§ **SHORT EXERCISE**: Please render every line of the material below as a JSON list of strings, one string per line, leaving out blank lines.

>> BEGIN

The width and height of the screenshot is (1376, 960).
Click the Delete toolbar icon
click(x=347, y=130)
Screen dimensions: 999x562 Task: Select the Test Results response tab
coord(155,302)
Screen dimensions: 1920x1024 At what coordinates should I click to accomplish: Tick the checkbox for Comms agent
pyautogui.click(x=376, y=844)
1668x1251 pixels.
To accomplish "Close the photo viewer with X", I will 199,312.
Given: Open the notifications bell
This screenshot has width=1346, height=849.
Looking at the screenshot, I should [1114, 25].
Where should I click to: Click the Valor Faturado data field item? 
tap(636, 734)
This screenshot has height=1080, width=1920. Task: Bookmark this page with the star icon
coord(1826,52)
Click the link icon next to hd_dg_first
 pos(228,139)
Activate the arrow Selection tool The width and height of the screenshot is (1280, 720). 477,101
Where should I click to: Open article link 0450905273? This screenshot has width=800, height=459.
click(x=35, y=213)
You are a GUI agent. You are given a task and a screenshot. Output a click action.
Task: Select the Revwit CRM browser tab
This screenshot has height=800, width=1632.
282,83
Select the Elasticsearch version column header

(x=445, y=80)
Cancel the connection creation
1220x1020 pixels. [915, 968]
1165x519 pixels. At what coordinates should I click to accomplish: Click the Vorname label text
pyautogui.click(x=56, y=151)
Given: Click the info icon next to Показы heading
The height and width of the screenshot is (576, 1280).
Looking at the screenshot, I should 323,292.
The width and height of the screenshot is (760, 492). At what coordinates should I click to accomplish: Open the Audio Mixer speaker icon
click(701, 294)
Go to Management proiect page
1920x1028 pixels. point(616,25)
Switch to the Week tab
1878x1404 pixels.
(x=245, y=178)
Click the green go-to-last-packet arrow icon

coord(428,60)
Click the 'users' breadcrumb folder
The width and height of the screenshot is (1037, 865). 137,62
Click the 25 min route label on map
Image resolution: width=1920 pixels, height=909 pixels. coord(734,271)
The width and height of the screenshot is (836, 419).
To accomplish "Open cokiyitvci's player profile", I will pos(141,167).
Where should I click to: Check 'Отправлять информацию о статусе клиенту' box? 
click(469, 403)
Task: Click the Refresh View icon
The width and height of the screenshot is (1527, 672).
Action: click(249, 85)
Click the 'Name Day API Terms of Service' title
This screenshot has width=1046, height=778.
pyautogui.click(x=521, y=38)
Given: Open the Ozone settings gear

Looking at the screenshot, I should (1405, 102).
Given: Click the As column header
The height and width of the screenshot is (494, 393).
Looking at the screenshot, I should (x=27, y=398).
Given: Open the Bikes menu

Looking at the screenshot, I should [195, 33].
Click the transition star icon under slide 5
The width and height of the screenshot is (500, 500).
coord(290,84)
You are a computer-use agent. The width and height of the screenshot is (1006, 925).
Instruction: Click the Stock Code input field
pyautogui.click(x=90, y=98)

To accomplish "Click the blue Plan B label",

>> END

§ **RESPONSE TO THIS EXERCISE**:
[
  "The width and height of the screenshot is (1376, 960).",
  "Click the Delete toolbar icon",
  "click(x=347, y=130)",
  "Screen dimensions: 999x562 Task: Select the Test Results response tab",
  "coord(155,302)",
  "Screen dimensions: 1920x1024 At what coordinates should I click to accomplish: Tick the checkbox for Comms agent",
  "pyautogui.click(x=376, y=844)",
  "1668x1251 pixels.",
  "To accomplish \"Close the photo viewer with X\", I will 199,312.",
  "Given: Open the notifications bell",
  "This screenshot has width=1346, height=849.",
  "Looking at the screenshot, I should [1114, 25].",
  "Where should I click to: Click the Valor Faturado data field item? ",
  "tap(636, 734)",
  "This screenshot has height=1080, width=1920. Task: Bookmark this page with the star icon",
  "coord(1826,52)",
  "Click the link icon next to hd_dg_first",
  " pos(228,139)",
  "Activate the arrow Selection tool The width and height of the screenshot is (1280, 720). 477,101",
  "Where should I click to: Open article link 0450905273? This screenshot has width=800, height=459.",
  "click(x=35, y=213)",
  "You are a GUI agent. You are given a task and a screenshot. Output a click action.",
  "Task: Select the Revwit CRM browser tab",
  "This screenshot has height=800, width=1632.",
  "282,83",
  "Select the Elasticsearch version column header",
  "(x=445, y=80)",
  "Cancel the connection creation",
  "1220x1020 pixels. [915, 968]",
  "1165x519 pixels. At what coordinates should I click to accomplish: Click the Vorname label text",
  "pyautogui.click(x=56, y=151)",
  "Given: Click the info icon next to Показы heading",
  "The height and width of the screenshot is (576, 1280).",
  "Looking at the screenshot, I should 323,292.",
  "The width and height of the screenshot is (760, 492). At what coordinates should I click to accomplish: Open the Audio Mixer speaker icon",
  "click(701, 294)",
  "Go to Management proiect page",
  "1920x1028 pixels. point(616,25)",
  "Switch to the Week tab",
  "1878x1404 pixels.",
  "(x=245, y=178)",
  "Click the green go-to-last-packet arrow icon",
  "coord(428,60)",
  "Click the 'users' breadcrumb folder",
  "The width and height of the screenshot is (1037, 865). 137,62",
  "Click the 25 min route label on map",
  "Image resolution: width=1920 pixels, height=909 pixels. coord(734,271)",
  "The width and height of the screenshot is (836, 419).",
  "To accomplish \"Open cokiyitvci's player profile\", I will pos(141,167).",
  "Where should I click to: Check 'Отправлять информацию о статусе клиенту' box? ",
  "click(469, 403)",
  "Task: Click the Refresh View icon",
  "The width and height of the screenshot is (1527, 672).",
  "Action: click(249, 85)",
  "Click the 'Name Day API Terms of Service' title",
  "This screenshot has width=1046, height=778.",
  "pyautogui.click(x=521, y=38)",
  "Given: Open the Ozone settings gear",
  "Looking at the screenshot, I should (1405, 102).",
  "Given: Click the As column header",
  "The height and width of the screenshot is (494, 393).",
  "Looking at the screenshot, I should (x=27, y=398).",
  "Given: Open the Bikes menu",
  "Looking at the screenshot, I should [195, 33].",
  "Click the transition star icon under slide 5",
  "The width and height of the screenshot is (500, 500).",
  "coord(290,84)",
  "You are a computer-use agent. The width and height of the screenshot is (1006, 925).",
  "Instruction: Click the Stock Code input field",
  "pyautogui.click(x=90, y=98)",
  "To accomplish \"Click the blue Plan B label\","
]